Appeal Court slashes C.RO Ports’ £1.8 million broken arm fine by 70%
The Court of Appeal has slashed an ‘excessive’ £1.8m fine imposed on C.RO Ports in January over failings that left a worker with a broken arm.
The Court of Appeal has slashed an ‘excessive’ £1.8m fine imposed on C.RO Ports in January over failings that left a worker with a broken arm. The judgment could encourage other convicted firms to mount appeals.
C.RO Ports London’s penalty for its failure to implement an exclusion zone around a powered dock-side capstan and act on an earlier near miss was reduced to £500,000.
The firm’s sentencing on 21 January was one of a spate of large penalties just before the new sentencing guideline came into force.
The company pleaded guilty to breaching Section 2(1) of the Health and Safety at Work Act after the worker’s left hand became caught between a heaving line and a capstan’s rotating drum in Purfleet, Essex, in June 2014. The worker sustained multiple fractures, nerve and ligament damage but has since returned to work fulfilling the same duties.
Two months before the incident, another worker’s hand was nearly drawn around the drum of a different capstan, but was not injured.
The firm, represented in the Court of Appeal by James Ageros QC, argued that the fine was excessive; the offence was not flagrant and the company had not deliberately ignored the earlier near miss (mentioned above).
C.RO Ports London had a good safety record and had conducted a risk assessment and developed a system of work for mooring operations. The worker’s injury was not at the highest level of seriousness and there was no risk of death.
The appeal court said that the sentencing judge in the case, HH Judge David Owen-Jones, was correct in ascertaining that the risk of injury was foreseeable. The firm’s failures had fallen far below the requisite standard over a number of years. The appeal court also backed his assessment that C.RO Ports London had failed to provide staff with adequate training on how to use the pedal operated capstans and did not appreciate the risk of serious injury during their operation.
However, the appeal court judges stated that C.RO Ports London was not oblivious to safety issues and that the injured worker had made a good recovery.

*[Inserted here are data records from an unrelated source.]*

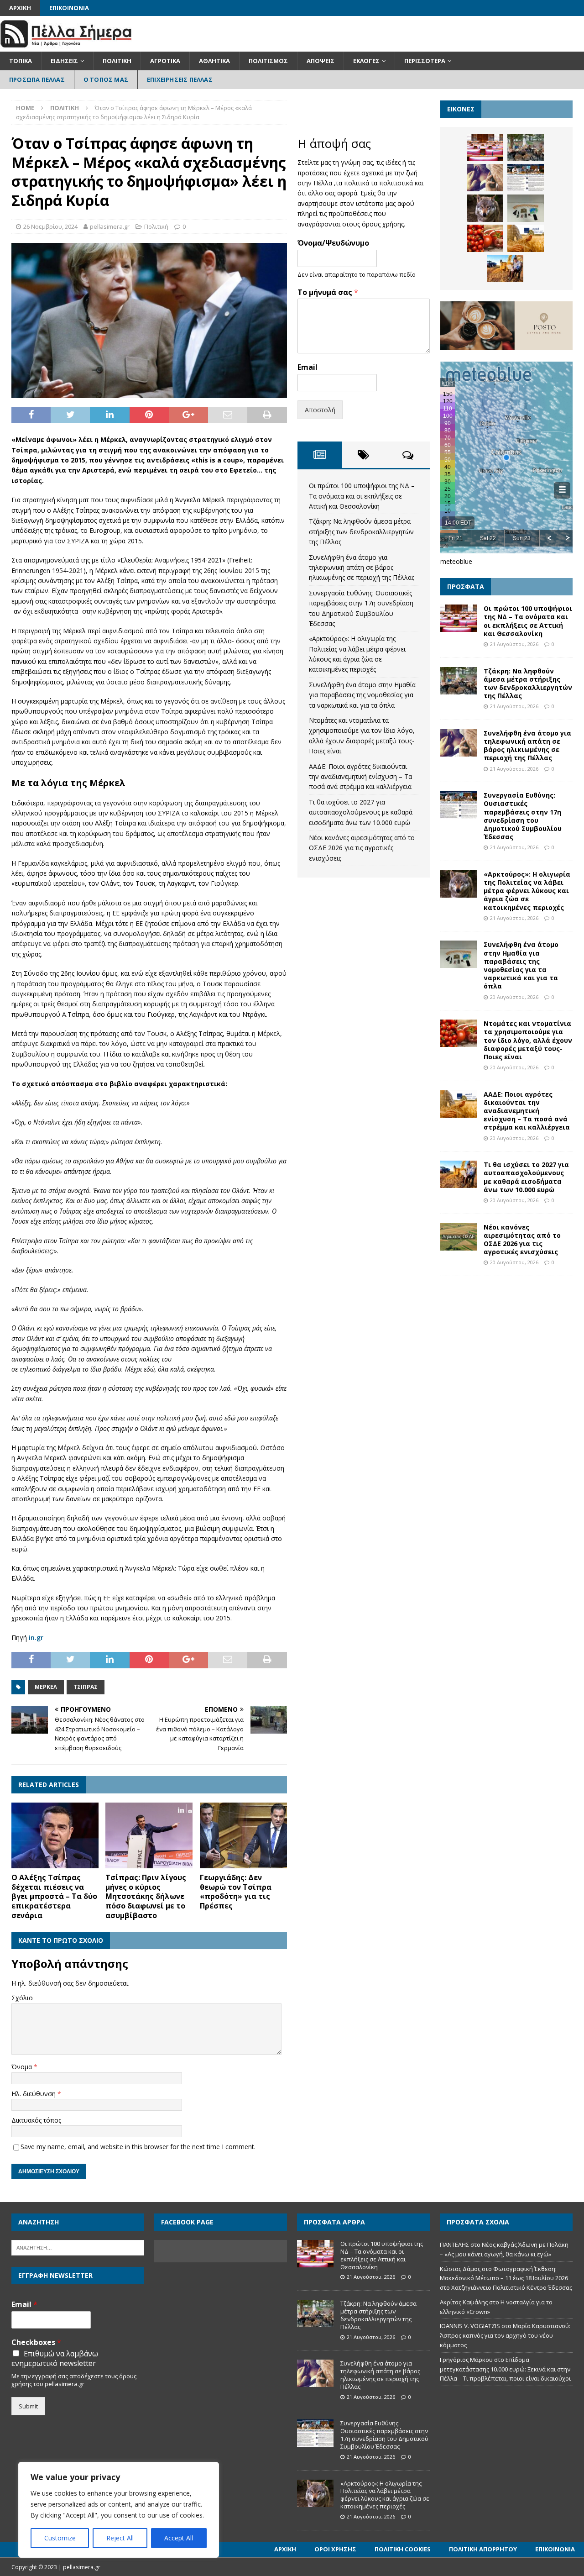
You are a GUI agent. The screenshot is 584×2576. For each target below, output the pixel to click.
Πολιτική (117, 61)
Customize (60, 2538)
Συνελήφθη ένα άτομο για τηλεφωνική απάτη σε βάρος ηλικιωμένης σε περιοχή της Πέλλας (361, 567)
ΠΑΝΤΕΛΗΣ (454, 2244)
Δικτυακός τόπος (36, 2120)
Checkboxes (36, 2342)
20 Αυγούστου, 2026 (514, 997)
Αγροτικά (165, 61)
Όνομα (22, 2066)
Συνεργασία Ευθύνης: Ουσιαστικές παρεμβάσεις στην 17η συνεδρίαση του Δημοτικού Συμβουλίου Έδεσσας (523, 816)
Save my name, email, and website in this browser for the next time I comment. (138, 2146)
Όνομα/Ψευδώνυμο (333, 243)
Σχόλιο (22, 1997)
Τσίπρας (85, 1687)
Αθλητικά (214, 61)
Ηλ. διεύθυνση (34, 2093)
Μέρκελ (46, 1687)
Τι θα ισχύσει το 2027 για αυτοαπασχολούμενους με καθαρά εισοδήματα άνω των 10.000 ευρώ (360, 812)
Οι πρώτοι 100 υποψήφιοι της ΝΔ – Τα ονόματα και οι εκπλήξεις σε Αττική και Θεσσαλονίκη (362, 495)
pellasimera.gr (110, 226)
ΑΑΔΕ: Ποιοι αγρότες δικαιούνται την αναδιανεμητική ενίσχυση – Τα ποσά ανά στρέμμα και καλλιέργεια (360, 776)
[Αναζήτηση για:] (77, 2247)
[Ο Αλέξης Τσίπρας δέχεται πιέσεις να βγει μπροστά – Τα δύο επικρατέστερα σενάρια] (55, 1835)
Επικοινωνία (69, 8)
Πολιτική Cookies (403, 2549)
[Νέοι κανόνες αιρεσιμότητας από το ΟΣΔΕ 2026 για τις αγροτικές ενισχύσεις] (458, 1237)
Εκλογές (366, 61)
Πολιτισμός (268, 61)
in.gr (36, 1637)
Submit (28, 2406)
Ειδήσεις (64, 61)
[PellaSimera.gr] (66, 46)
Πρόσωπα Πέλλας (37, 79)
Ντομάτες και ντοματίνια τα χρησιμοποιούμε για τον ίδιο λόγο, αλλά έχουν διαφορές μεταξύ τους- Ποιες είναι (528, 1040)
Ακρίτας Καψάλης (464, 2302)
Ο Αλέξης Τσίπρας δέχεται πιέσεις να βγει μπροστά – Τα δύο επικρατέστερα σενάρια (54, 1896)
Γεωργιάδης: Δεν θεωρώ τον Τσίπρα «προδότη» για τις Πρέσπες (235, 1891)
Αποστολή (320, 409)
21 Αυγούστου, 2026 (514, 644)
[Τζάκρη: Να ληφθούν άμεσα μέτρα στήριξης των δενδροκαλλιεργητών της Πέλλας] (525, 147)
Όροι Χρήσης (335, 2549)
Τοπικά (20, 61)
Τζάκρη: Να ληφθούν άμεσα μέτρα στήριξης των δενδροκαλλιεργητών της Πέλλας (361, 531)
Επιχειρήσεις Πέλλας (180, 79)
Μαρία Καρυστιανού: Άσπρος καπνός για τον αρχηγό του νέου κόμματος (505, 2335)
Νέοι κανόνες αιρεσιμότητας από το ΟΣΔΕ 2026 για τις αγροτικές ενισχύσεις (362, 847)
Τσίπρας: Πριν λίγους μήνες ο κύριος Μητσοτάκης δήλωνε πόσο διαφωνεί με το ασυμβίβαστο (145, 1896)
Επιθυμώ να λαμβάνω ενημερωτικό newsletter (54, 2359)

As the £1.8m fine must have included the one-third discount for the firm’s early guilty plea, the starting point was £2.7m. Instead, they decided that the appropriate fine was £750,000, which they reduced to £500,000 for the admission of guilt.
Despite the high fine, HH Judge Owen-Jones did not apply the new sentencing guideline, which came into force ten days after the firm was sentenced. The Court of Appeal decided that he made the right decision not to apply it; it could not be applied in anticipation of it coming into effect.